Hence, we can say that for taxing the payment of INR 50,000 in the hands of Mr. A by considering the provisions of section 2(22)(e) of the Income Tax Act as a deemed dividend, the following conditions shall be satisfied namely:
- Company should not be the one in which public is substantially interested, or that it should be a closely held company,
- The shareholder should be held not less than 10% of the voting power in the company, and
- The company should be possessing accumulated profits at the time of making such payment to the shareholder or for the benefit of such shareholder.
And this shall be applicable to the payments which are coming under the below stipulated one’s:
- The payment of any sum by way of advance or loan to a shareholder.
- The payment which is made on behalf of a shareholder.
iii. The payment is made for the individual benefits of a shareholder.
But referring to the scenario which has been given here it should be noted that, we cannot conclude that such payment of INR 50,000 made to Mr.
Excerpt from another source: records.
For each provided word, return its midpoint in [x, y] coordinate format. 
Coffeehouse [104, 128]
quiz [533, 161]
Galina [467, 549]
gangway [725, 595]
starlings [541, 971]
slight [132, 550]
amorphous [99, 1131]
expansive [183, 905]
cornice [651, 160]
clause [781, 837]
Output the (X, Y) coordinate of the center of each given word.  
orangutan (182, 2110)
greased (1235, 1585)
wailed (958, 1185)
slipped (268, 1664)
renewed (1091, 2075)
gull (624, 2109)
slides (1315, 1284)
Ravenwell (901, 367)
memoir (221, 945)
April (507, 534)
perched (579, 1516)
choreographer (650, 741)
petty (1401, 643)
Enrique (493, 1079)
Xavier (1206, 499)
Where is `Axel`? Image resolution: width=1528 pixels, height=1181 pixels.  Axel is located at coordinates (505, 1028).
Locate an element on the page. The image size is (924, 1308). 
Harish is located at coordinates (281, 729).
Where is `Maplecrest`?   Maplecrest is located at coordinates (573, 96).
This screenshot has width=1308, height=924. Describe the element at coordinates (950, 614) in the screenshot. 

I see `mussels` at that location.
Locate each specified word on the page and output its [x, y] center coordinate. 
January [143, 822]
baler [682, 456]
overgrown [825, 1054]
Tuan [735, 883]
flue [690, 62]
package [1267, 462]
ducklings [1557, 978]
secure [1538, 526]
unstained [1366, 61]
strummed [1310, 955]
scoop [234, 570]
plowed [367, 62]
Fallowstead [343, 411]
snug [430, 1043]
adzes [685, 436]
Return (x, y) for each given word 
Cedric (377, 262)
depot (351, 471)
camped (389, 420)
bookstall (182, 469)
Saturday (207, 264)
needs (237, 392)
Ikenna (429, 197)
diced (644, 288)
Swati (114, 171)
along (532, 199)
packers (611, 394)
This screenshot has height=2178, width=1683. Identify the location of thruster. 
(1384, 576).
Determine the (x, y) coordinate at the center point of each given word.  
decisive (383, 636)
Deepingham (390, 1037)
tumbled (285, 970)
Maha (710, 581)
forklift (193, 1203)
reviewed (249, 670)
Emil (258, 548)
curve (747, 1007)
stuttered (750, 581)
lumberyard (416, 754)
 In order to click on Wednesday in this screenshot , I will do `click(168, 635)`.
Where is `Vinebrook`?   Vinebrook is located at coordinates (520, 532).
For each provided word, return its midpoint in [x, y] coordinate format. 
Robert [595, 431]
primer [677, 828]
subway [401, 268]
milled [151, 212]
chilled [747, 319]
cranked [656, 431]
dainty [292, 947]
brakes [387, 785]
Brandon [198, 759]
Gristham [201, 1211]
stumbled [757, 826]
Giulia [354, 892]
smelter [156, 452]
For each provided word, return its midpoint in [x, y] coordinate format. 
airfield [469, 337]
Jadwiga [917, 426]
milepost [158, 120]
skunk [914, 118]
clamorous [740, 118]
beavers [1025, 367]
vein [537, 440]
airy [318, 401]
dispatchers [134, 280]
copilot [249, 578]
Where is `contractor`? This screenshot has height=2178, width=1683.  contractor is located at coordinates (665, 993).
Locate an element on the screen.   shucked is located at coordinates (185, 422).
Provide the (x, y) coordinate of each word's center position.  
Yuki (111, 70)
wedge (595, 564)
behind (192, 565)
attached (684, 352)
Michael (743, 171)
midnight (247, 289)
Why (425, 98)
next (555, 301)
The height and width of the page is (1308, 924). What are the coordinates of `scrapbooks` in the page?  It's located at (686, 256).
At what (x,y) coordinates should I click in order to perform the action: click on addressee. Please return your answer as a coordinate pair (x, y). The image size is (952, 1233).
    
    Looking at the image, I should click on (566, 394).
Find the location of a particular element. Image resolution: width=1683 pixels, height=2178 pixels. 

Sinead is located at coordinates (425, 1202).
D who is the son of Mr. A, the major shareholder of XYZ Ltd. was done for the benefit of Mr. A. This is because there is no direct evidence for the same and the other shareholders of the company are Mrs. A, and Mrs. C who is Mr. A’s mother who also holds more than 10% of voting power in the company. And for Mr. D, Mrs. A is his mother and Mrs. C is his grandmother. But if there is any evidence stating that such payment was done for the benefit of Mr. A then it shall be deemed as a dividend in the hands of Mr. A, and taxed so.
And nowhere it has been stipulated that such payment was made for covering or discharging any liability held by Mr. A as not one material evidence lies stating that it was made on behalf of Mr. A on the basis of the relationship held by him with Mr. D. So, the mere basis that the payment was made to Mr. D as he was the son of Mr. A does not serve as a point qualifying the treatment of such payment as deemed dividend and taxed in the hands of Mr. A.
Thus, we can conclude that, for considering or taxing a payment under the provisions of section 2(22) or section 2(22)(e) specifically, there should be a piece of material evidence that acts as proof that the payment was made on behalf of or to discharge any liability which was held by a shareholder or in the exclusive interest of such shareholder in whose hands it shall be taxed as per provisions of the Income Tax Act as deemed dividend. The mere existence of a relationship shall not serve as proof for taxing the same as deemed dividend.